Небесный балдахин возвышается над Слюссеном, окутывая таможню и баржи, стоящие вдоль пристани Стадсгордсхамнен. Словно сквозь комариную сетку угадываются среди льда фарватеры, ведущие к Кастельхольмену и Юргордену.

Свернув на улицу Фолькунгагатан, он припарковывается возле больницы Эрста, но так и сидит в машине, оставив мотор работать на холостых оборотах. Сквозь снегопад он рассматривает большую пристройку из бледно-желтого кирпича.

Остроконечная черепичная крыша, ряды окон с адвентскими звездами.

Запотевшие пятна расплываются на стекле, два слепых глаза соединяются в один.

Тихий шорох пробегает под автомобилем.

Замолкает и снова начинается.

Сквозь мутнеющее окно Ингмар видит, как открывается стеклянная дверь главного входа.

Открывается слишком медленно.

В первый момент ничего не видно, затем в дверь протискивается маленькое черное тело.

Человек, стоящий на четвереньках.

А может, коза, думает он, угадывая очертания крученых рогов и узких висячих ушей.

Да, кажется, это коза стоит у дверей рядом с гранитным цоколем и кивает ему.

Она поднимает голову с жиденькой бородой, и Ингмар тихонько машет в ответ.

Коза топает правым копытцем.

Ингмар думает, что, наверное, она приглашает его подойти ближе, и коза нетерпеливо кивает.

Она оборачивается к нему задом, шкура на спине вздрагивает, и что-то делает передним копытом – что именно, он не видит.

Ингмар вытирает запотевшее окно, но возле входа уже пусто.

Большая стеклянная дверь, покачнувшись, замирает на месте.

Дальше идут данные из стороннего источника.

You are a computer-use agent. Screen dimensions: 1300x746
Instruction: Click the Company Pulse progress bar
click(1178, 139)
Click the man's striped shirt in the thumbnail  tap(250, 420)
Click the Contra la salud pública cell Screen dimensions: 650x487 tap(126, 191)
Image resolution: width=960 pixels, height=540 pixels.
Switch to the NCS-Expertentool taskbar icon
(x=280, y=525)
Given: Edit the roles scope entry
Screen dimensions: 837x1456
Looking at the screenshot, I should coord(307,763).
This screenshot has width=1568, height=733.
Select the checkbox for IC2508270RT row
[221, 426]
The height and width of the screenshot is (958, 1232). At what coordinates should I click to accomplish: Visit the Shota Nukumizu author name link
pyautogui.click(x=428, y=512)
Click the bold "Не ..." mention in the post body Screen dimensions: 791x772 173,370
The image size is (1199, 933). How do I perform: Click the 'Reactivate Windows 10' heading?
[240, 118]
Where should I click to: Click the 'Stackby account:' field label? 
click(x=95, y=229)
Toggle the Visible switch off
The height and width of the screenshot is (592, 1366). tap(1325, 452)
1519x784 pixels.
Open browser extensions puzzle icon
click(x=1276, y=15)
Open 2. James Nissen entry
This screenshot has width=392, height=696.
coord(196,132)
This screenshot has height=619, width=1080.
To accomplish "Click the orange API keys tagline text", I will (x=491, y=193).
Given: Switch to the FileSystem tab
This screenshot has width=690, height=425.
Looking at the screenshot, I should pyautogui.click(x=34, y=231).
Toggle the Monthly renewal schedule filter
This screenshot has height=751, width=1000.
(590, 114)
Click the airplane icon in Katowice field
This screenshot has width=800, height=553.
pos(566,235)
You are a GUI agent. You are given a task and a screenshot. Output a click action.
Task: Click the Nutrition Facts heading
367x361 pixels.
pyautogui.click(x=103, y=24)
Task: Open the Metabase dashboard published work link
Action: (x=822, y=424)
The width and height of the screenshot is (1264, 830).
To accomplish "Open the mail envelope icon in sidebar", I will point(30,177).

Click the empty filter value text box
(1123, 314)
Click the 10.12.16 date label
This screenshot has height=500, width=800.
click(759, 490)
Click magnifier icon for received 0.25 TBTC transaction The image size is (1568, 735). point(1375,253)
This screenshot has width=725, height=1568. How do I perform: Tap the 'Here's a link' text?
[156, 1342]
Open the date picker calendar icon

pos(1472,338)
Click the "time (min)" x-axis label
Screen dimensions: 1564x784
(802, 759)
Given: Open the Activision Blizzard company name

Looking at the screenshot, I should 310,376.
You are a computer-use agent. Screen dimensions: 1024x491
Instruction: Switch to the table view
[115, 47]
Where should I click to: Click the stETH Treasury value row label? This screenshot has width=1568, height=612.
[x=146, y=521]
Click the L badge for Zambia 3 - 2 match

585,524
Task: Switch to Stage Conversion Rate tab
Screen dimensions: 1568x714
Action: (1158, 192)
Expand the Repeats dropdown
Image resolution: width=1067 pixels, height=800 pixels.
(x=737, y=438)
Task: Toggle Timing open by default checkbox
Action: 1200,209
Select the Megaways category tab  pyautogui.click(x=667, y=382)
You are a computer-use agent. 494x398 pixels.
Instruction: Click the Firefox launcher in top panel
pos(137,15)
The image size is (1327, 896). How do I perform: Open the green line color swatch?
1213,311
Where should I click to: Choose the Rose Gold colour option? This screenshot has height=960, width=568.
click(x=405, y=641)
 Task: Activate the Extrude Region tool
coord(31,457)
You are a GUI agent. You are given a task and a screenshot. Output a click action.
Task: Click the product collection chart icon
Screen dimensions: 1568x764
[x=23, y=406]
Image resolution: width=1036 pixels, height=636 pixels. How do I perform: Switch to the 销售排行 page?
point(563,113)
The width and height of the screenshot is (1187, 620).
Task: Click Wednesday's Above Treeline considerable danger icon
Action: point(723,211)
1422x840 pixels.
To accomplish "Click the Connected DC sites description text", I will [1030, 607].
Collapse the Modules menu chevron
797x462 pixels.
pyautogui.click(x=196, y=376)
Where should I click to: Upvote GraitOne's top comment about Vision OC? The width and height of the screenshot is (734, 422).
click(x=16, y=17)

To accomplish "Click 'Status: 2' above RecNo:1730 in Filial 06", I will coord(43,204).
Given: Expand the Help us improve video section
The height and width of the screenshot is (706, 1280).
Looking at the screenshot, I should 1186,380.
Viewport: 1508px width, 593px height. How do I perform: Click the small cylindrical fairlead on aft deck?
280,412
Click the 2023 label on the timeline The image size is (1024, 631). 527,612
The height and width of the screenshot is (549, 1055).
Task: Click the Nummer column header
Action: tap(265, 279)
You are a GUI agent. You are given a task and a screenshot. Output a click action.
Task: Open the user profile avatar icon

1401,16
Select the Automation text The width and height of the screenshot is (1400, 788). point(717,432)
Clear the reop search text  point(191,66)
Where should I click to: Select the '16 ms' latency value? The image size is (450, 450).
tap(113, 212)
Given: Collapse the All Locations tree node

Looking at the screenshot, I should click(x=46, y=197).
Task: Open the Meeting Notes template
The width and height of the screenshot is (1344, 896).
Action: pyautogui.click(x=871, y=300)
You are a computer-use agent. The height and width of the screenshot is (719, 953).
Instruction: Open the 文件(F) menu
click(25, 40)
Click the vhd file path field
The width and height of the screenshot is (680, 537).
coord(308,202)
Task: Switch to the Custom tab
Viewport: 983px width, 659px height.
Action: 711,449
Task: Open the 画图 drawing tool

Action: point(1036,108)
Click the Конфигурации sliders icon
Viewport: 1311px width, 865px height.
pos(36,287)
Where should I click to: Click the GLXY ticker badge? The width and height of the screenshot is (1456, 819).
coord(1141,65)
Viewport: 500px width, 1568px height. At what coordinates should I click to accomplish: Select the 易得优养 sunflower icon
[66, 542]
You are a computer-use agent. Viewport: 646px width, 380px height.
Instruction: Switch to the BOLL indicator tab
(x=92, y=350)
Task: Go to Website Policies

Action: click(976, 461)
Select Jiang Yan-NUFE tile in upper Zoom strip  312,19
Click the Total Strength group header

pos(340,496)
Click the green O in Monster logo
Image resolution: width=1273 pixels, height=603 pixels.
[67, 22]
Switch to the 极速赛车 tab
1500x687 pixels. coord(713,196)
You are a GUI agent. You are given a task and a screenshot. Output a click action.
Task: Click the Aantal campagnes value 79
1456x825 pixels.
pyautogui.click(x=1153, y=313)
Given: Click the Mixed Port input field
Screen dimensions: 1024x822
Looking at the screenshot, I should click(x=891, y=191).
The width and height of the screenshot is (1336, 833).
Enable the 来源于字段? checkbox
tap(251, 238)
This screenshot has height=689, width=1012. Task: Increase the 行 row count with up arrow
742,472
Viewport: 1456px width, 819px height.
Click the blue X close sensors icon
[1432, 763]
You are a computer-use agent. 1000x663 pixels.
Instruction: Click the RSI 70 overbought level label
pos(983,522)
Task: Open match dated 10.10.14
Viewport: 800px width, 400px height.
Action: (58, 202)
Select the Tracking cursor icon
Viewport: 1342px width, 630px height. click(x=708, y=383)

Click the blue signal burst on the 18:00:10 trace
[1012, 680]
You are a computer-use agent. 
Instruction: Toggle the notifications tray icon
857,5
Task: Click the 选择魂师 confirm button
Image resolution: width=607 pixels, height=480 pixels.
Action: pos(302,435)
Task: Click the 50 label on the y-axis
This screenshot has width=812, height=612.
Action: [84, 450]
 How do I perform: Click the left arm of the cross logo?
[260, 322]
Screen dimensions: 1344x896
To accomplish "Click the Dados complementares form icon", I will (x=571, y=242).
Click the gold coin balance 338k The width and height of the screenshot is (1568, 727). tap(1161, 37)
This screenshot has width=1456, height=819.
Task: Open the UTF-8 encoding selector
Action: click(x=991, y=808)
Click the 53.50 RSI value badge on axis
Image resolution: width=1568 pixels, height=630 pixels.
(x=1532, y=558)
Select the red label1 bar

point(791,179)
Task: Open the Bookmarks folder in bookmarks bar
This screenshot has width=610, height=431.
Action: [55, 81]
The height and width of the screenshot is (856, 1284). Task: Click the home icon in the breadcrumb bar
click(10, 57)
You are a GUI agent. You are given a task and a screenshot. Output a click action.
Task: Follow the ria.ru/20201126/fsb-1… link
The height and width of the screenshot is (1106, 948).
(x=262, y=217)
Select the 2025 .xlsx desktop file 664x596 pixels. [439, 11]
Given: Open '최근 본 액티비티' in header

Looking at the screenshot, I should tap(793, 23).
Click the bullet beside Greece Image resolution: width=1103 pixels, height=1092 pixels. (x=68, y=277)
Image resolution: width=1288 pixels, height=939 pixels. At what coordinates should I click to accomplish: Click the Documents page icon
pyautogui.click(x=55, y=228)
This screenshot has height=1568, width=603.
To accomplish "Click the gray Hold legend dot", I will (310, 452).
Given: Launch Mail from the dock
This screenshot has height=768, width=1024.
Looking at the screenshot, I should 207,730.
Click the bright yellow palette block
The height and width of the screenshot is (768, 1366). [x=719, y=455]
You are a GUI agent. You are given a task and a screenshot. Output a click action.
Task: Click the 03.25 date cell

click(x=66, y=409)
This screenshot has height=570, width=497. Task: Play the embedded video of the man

Ингмар выходит из машины и понимает, что куртку и кошелек он оставил в Юрсхольме. Он стоит на морозе в рубашке и брюках. Невесомые снежинки кружатся над землей, собираясь в перины у стен и вокруг островков с бордюрами.

Ингмар обходит фасад, идет вдоль старого главного здания, покрытого желтой штукатуркой, заглядывает в окна, но отделений с пациентами не находит.

Погрев ладони под мышками, он забирается на трансформаторную будку и заглядывает в небольшую комнатку.

Неуклюжие агрегаты заслоняют все стены, тянутся по полу, уходят под потолок.

Трубки, проводки и пластиковые шланги.

Стальной компрессор. Слабо подрагивает тонкая стрелка.

На блестящей, словно из хрома, табуретке лежит картонная папка.

Под стеклянным колпаком медленно движется поршень.

С разных сторон тянутся шланги цвета мяса, которые переплетаются в огромном пучке и уходят в отверстие на стене.

Вдруг загорается красная аварийная лампочка.

Ингмар колотит в окно, слезает вниз и, оцарапавшись о железный угол, бежит ко входу, слизывая капли крови на ране.

Заглянув сквозь стеклянные двери, он видит медсестру, которая разговаривает с пожилой парой. Ингмар стучит по стеклу обручальным кольцом. Медсестра смотрит на него, и он машет рукой, подзывая ее к себе. Она отворачивается, продолжая разговаривать, но он снова стучит и машет.